I'll leave you to it and do the next best thing and let all the owners know about this breach so they can at least try to deal with any consequences that it may cause them. Oh look though your 2K un resolved issues and your find somebody actually reported this same thing to you 5 weeks ago but no body even bothered to reply. I say unresolved , there all the unanswered issues which doesn't show up as unresolved issues, funny that.
Don't expect me ever to report issue again I spent days trying to find the cause so you guys wouldn't have to to, hmm can you force op with this breach ??? Investigate it and your find the answer to that question.
One thing I will test in the snapshot is what if the player doesn't select either option and just "X's" out of the client completely.

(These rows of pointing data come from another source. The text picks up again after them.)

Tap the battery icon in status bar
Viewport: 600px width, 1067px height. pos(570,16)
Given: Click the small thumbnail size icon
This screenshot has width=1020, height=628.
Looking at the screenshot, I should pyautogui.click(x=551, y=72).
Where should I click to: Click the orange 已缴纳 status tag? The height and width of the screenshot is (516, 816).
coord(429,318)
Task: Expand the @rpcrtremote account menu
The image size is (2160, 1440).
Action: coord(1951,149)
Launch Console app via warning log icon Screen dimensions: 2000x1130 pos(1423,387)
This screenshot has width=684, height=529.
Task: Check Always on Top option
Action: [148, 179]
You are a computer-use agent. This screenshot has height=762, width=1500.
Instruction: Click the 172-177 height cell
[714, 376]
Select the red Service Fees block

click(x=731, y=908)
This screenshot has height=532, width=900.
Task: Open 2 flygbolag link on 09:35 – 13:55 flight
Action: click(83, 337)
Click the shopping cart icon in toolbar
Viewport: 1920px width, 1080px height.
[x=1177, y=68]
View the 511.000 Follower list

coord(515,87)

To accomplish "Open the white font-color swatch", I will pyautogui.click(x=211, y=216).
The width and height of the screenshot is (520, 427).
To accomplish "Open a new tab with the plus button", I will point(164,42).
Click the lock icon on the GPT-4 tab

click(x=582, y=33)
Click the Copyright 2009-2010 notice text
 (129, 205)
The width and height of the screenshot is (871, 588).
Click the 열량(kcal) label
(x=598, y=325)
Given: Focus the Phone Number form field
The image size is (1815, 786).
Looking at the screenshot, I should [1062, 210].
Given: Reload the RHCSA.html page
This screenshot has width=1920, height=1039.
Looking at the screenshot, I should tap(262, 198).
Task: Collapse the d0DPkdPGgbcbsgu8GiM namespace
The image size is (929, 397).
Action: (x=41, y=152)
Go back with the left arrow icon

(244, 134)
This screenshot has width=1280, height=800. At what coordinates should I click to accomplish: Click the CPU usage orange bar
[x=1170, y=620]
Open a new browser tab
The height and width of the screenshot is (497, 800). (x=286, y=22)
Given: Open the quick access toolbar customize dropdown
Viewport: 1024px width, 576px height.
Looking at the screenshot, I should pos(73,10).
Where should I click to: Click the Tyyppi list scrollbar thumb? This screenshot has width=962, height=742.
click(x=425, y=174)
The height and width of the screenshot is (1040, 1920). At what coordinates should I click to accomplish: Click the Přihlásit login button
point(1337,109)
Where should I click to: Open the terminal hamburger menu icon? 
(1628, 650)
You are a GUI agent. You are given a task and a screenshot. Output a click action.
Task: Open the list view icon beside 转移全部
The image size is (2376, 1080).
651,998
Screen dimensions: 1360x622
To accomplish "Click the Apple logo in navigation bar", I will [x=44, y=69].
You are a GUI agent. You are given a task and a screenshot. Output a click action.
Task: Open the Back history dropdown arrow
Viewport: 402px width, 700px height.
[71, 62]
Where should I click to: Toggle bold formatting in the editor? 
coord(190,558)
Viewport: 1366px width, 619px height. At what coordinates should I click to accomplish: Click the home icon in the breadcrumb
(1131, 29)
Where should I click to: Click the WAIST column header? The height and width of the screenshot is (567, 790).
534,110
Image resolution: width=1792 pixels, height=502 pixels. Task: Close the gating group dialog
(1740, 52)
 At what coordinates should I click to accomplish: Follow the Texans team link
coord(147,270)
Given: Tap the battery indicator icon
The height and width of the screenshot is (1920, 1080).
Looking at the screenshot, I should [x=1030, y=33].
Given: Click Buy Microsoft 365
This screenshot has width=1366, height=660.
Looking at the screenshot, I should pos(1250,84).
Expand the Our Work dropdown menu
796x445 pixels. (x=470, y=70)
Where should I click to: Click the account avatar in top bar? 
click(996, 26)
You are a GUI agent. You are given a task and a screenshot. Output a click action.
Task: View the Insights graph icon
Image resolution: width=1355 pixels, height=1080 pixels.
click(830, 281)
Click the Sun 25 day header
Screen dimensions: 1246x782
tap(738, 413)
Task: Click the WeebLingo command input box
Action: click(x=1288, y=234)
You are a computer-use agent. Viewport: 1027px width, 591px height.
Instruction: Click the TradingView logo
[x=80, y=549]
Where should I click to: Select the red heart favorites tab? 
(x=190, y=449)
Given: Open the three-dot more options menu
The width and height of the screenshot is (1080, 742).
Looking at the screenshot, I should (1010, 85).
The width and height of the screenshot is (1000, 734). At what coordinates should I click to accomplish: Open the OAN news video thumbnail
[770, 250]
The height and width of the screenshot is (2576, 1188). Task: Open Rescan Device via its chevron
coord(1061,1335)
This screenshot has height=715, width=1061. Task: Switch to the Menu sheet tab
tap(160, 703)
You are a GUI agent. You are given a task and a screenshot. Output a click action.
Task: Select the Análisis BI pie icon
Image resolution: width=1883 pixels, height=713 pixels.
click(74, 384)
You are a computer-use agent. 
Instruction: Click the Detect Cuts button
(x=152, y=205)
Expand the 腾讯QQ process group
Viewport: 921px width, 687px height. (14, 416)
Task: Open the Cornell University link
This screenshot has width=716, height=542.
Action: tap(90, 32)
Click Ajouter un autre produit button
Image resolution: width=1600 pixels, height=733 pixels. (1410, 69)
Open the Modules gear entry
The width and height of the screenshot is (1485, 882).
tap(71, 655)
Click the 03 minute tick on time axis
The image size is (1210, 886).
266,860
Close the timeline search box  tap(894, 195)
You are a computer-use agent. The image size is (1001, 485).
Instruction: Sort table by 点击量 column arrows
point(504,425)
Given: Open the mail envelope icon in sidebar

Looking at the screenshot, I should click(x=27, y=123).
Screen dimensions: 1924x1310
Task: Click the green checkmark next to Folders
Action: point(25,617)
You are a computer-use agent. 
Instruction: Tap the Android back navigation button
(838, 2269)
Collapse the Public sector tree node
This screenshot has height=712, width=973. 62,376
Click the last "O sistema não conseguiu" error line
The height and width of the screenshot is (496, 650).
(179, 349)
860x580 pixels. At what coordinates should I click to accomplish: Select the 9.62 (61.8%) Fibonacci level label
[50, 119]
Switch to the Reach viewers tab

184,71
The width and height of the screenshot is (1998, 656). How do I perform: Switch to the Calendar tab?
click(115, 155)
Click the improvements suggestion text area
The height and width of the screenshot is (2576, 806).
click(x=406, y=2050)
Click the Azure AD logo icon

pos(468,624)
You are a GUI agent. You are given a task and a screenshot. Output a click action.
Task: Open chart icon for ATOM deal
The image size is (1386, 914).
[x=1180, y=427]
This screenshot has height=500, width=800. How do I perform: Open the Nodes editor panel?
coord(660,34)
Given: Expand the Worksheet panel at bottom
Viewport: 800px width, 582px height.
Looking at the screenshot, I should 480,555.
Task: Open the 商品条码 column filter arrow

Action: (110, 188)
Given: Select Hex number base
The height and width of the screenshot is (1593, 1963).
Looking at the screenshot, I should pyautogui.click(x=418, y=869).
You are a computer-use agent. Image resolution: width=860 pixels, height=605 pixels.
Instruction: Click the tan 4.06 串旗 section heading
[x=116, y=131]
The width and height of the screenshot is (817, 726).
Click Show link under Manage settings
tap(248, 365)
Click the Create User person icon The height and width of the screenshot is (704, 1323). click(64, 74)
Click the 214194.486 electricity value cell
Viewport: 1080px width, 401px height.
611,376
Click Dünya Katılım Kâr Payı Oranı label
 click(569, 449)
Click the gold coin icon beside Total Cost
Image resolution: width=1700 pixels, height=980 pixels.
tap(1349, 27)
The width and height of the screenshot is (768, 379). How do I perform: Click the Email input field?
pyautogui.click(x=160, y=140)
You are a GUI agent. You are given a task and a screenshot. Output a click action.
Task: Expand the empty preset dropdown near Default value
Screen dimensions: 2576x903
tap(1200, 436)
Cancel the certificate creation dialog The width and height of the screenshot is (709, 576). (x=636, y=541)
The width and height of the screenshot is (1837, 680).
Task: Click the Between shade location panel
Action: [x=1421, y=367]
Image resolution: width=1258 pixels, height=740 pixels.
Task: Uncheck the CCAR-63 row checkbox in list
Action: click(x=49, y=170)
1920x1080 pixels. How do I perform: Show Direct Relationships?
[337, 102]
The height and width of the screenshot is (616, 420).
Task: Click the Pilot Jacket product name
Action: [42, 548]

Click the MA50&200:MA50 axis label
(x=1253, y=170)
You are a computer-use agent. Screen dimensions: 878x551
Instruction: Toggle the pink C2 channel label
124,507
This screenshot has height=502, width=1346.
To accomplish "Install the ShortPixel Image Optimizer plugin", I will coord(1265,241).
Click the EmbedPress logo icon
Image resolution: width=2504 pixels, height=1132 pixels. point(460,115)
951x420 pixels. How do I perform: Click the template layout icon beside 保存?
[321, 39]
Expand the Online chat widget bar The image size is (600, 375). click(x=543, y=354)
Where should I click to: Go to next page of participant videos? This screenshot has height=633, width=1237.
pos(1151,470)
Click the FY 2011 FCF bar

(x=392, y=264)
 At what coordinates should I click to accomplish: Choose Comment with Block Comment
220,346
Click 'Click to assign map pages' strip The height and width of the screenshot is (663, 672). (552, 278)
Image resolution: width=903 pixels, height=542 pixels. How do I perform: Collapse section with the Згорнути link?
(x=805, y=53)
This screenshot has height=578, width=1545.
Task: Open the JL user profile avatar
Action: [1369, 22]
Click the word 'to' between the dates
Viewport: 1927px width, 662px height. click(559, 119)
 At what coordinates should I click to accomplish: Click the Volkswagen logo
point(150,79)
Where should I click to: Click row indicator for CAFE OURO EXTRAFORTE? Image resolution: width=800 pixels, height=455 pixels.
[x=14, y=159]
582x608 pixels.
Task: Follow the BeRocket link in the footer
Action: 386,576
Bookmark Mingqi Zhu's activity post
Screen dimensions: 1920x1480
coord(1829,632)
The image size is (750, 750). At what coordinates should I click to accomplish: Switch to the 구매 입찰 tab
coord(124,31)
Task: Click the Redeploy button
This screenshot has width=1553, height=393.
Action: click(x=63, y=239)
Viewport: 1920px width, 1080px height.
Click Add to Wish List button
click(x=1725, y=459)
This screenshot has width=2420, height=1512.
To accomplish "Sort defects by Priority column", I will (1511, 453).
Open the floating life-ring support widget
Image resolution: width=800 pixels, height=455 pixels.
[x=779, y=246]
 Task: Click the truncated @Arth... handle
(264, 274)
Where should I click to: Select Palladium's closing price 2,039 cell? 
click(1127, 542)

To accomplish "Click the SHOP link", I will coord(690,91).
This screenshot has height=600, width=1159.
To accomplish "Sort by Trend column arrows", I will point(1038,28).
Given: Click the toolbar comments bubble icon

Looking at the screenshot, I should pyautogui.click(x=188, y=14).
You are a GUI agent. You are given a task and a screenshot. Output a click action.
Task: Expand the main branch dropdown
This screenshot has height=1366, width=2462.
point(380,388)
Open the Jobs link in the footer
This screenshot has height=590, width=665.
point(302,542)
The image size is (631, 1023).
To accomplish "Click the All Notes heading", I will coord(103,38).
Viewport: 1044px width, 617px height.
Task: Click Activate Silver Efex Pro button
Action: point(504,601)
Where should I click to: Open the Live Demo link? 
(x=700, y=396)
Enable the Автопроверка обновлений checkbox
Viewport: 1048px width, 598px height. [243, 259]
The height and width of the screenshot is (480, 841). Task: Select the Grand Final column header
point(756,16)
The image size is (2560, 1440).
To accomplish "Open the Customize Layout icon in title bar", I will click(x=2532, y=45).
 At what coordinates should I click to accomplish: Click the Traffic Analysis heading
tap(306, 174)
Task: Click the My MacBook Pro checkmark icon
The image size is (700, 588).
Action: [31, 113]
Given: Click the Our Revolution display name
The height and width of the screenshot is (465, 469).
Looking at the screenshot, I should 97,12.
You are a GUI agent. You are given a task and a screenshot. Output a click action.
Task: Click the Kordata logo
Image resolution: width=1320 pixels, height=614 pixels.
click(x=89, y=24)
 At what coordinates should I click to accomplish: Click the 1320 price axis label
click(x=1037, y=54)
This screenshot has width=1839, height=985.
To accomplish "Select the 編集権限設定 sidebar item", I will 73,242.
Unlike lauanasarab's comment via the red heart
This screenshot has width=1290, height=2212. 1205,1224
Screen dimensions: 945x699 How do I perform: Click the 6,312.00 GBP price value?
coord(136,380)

Hopefully the server doesn't hold on to a connection or even what it thinks is a connection and the player still appearing in the scoreboard etc. Will report back give me 5 mins.
Showing the screen in snapshot 15w37a when you try and create a new world if previous world was hardcore and player died.
Sorry can confirm this fixes nothing at all. All issues mentioned in previous comments are displayed in snapshot 15w37a.
It might even be worse, single player no longer deletes the world even if you press delete.
If the player "x's" out after death the server still holds the player connection.
Also in single player if I try to create a new world after a death HC mode this is displayed. See screen shot attached
EDIT: All testing done using 100% vanilla MC running 64bit windows 7
Hope this helps.
Does this issue occur with two non-bungee, single servers (modified or no) on different IP addresses?